The secondhand market for used iPhones and iPads is hot, and unfortunately so are some the devices being sold on it. To try and protect people from buying devices that turn out to have been lost, stolen, or otherwise misappropriated, Apple has created a new Activation Lock Status checker on iCloud.com
Activation Lock is a feature designed to make iPhones and iPads less appealing to thieves. It debuted in iOS 7 and prevents anyone from restoring or otherwise taking over an iPhone or iPad without first entering the Apple ID password of the owner. The theory is, if the device can't be used, it becomes little more than a glass and aluminum paper weight, it's value drops, and so people are less likely to steal them.
Of course, it can't stop thieves who have unwittingly stolen Activation Lock protected iPhones and iPads from trying to pawn them off anyway. That's where the Activation Lock Status checker comes in. Take the EMEI or serial number, enter it in, and iCloud.com will tell you its status.

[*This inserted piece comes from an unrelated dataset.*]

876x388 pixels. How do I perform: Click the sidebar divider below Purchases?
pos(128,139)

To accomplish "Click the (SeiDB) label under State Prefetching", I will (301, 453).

Unfortunately, the Activation Lock Status checker currently only works on the web, and only on a desktop browser. That means you can check an IMEI or serial number emailed or texted to you, if you think you can trust it, or you can bring a laptop with you to an in-person sale, but you can't yet just read it off and plug it into your iPhone or iPad to check. (Of course it's not hard to imagine Apple adding that functionality to a future Find My Friends app update.)
If you occasionally or routine buy and/or sell your iPhones and iPads on the secondhand market, let me know — how useful will the Activation Lock Status checker be to you?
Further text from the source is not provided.